▶ _Exercise instructions_
Set down each entry from the block beneath, exactly as written.

++++++++++++++++++++

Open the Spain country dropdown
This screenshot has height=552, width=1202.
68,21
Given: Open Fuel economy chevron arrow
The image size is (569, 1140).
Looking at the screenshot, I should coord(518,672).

++++++++++++++++++++

▶ _Task answer_
Open the Spain country dropdown
This screenshot has height=552, width=1202.
68,21
Given: Open Fuel economy chevron arrow
The image size is (569, 1140).
Looking at the screenshot, I should coord(518,672).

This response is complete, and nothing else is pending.